28 Luglio 2020 | Autore:
Mutuo prima casa: sospensione più facile delle rate

Interviene l’associazione delle banche: se Consap non risponde sull’accettazione della domanda dopo 20 giorni, si applica il silenzio-assenso.

L’Associazione bancaria italiana (Abi) conferma la formula del silenzio-assenso per la sospensione immediata delle rate del mutuo sulla prima casa. Lo stop diventa, in questo modo, più facile.

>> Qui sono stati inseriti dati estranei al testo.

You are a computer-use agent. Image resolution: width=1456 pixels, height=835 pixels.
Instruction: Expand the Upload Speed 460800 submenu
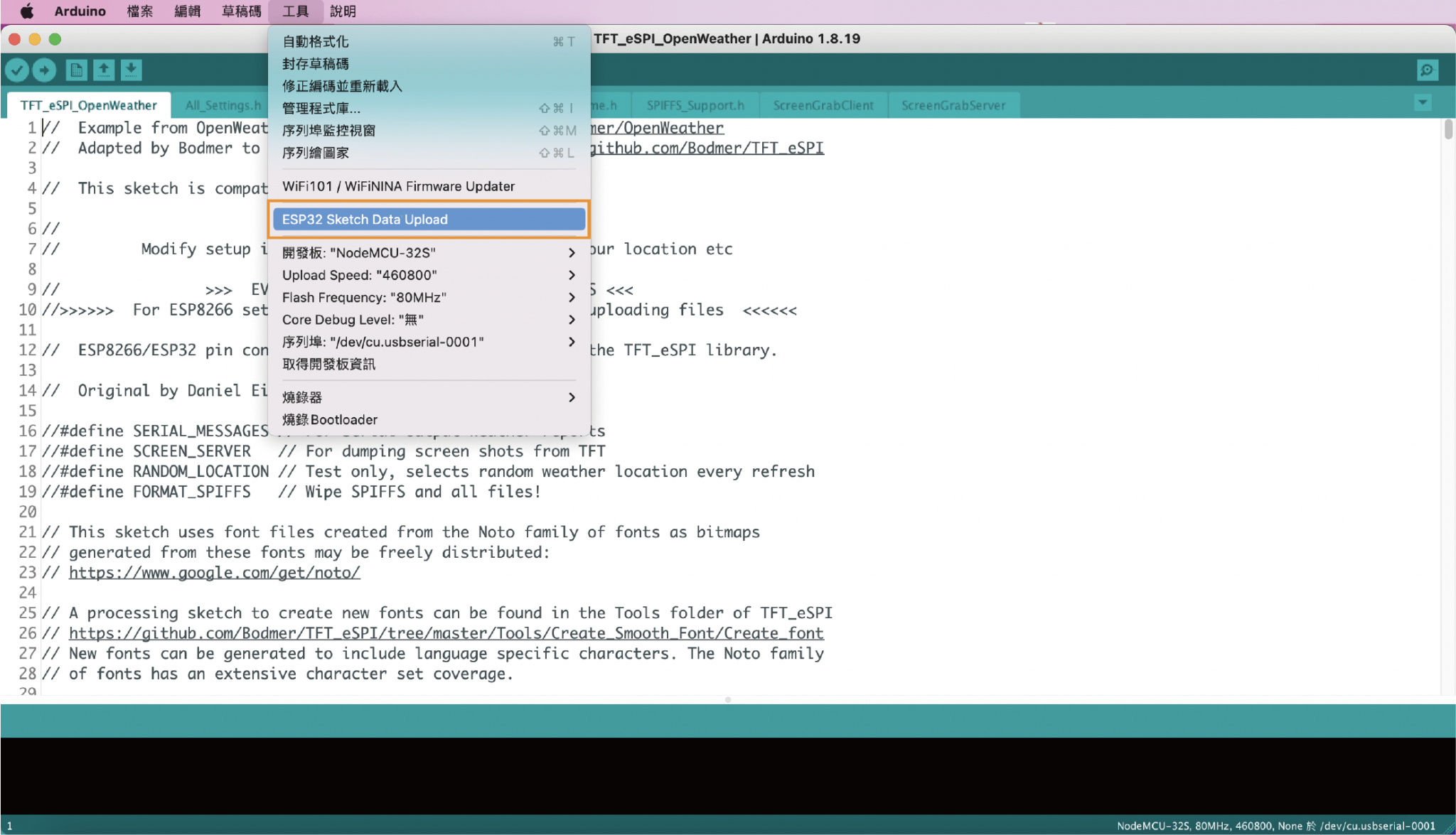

In pratica, chi ha i requisiti per poter accedere al Fondo di solidarietà istituito presso il ministero dell’Economia a beneficio di chi si trova in temporanea difficoltà deve presentare una domanda alla banca con cui ha acceso il mutuo. L’istituto di credito valuta la richiesta e la completezza e la regolarità dei documenti allegati. Se tutto è a posto, la banca sospende immediatamente il pagamento delle rate da parte del cliente ed invia la pratica alla Consap, cioè alla società che, per conto del ministero dell’Economia, gestisce il Fondo di solidarietà.

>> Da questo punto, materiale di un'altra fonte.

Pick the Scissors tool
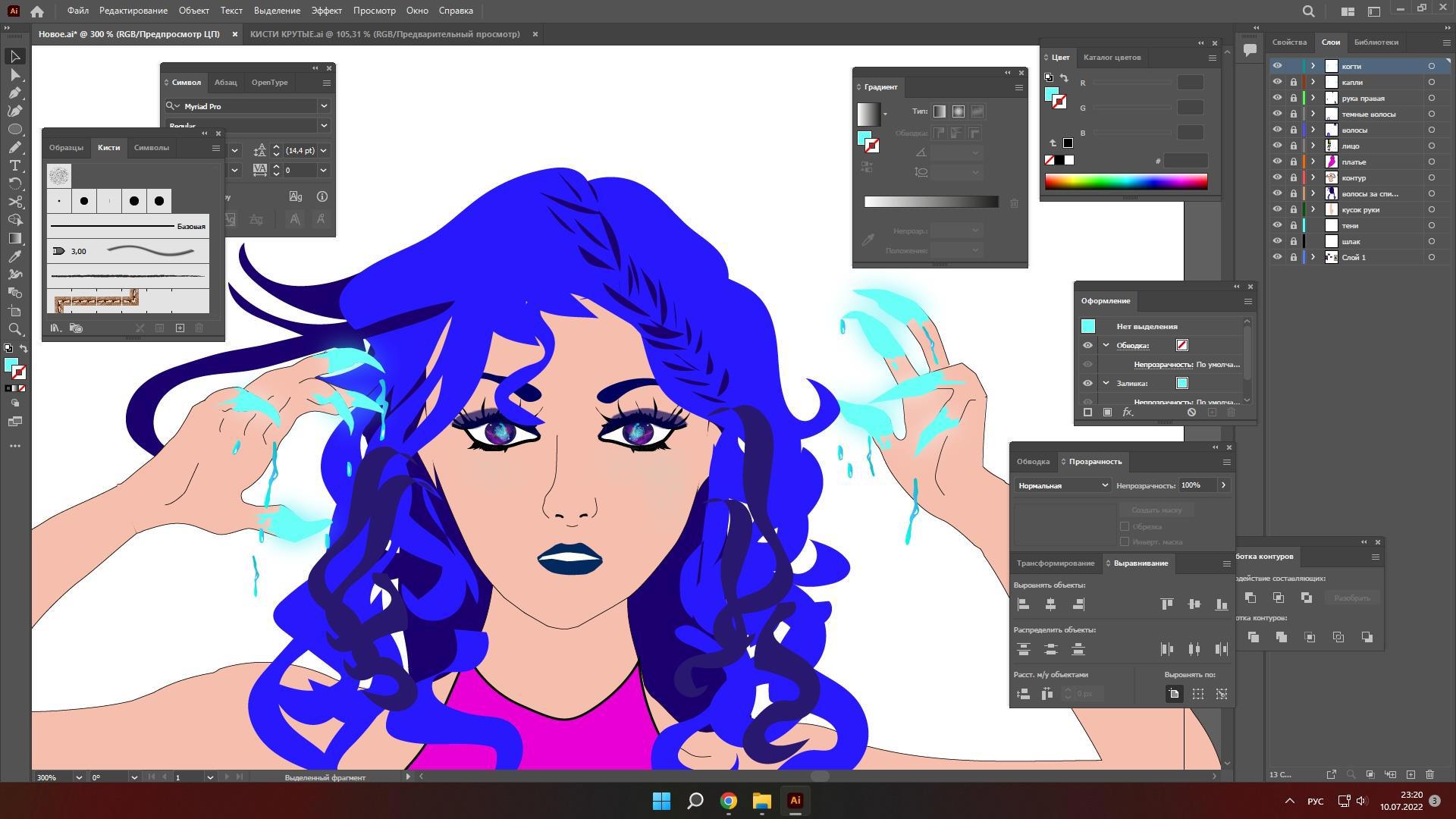 click(x=14, y=202)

Consap, però, potrebbe negare la sospensione: in questo caso – conferma l’Abi – la banca riprende l’addebito delle rate del mutuo da quella successiva alla domanda di sospensione.

Che succede, però, se il rifiuto della domanda non arriva? Consap è tenuta a comunicare anche l’eventuale risposta positiva alla richiesta di sospensione? In realtà, no. La società valuta e chiude l’iter entro 20 giorni dalla data in cui ha ricevuto la pratica dalla banca. Dopodiché, in assenza di una risposta, si applica la formula del silenzio-assenso e la richiesta si intende accettata. La sospensione delle rate, quindi, va avanti.

L’Abi precisa, inoltre, che il silenzio-assenso viene applicato anche in modo retroattivo a tutte le domande presentate dal 28 marzo 2020.

La sospensione delle rate del mutuo non può essere richiesta per i finanziamenti erogati con sovvenzioni pubbliche ancora attivi al momento di presentare la domanda.